# Instructions for the task
Of the entries below, return only those lines from the line with "avril 2012 (233, 1699)" to the line with "mars 2007 (234, 1939)", exactly, both included.

# Records to use
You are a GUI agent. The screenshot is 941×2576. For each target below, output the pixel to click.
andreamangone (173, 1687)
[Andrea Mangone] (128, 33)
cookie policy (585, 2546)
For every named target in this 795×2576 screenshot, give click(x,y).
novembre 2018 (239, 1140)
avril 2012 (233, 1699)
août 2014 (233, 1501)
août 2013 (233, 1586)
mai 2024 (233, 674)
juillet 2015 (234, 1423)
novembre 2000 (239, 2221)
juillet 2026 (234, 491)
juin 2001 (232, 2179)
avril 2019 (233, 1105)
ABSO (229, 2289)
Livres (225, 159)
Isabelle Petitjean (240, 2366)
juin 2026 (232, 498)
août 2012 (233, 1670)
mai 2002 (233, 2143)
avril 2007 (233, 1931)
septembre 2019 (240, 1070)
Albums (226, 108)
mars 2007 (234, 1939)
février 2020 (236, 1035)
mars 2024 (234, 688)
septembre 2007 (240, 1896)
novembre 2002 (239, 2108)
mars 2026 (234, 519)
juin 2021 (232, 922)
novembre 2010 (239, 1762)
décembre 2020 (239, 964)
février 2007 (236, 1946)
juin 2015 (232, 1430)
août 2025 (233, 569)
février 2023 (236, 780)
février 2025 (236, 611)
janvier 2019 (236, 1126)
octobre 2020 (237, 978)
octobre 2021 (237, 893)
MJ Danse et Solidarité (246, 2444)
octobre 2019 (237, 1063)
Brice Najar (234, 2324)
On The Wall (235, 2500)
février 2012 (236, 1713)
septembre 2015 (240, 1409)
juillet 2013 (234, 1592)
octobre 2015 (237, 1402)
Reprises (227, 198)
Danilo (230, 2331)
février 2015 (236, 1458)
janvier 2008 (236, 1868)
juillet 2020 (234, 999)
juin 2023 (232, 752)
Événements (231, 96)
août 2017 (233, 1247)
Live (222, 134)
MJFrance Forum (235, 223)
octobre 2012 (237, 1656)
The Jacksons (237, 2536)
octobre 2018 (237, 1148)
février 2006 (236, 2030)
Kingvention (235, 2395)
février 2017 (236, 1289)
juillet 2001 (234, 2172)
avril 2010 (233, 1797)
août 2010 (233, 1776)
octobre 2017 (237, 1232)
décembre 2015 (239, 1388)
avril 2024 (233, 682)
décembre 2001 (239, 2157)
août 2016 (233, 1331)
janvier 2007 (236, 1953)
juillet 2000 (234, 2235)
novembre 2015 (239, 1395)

# Answer below
avril 2012 (233, 1699)
août 2014 (233, 1501)
août 2013 (233, 1586)
mai 2024 (233, 674)
juillet 2015 (234, 1423)
novembre 2000 (239, 2221)
juillet 2026 (234, 491)
juin 2001 (232, 2179)
avril 2019 (233, 1105)
ABSO (229, 2289)
Livres (225, 159)
Isabelle Petitjean (240, 2366)
juin 2026 (232, 498)
août 2012 (233, 1670)
mai 2002 (233, 2143)
avril 2007 (233, 1931)
septembre 2019 (240, 1070)
Albums (226, 108)
mars 2007 (234, 1939)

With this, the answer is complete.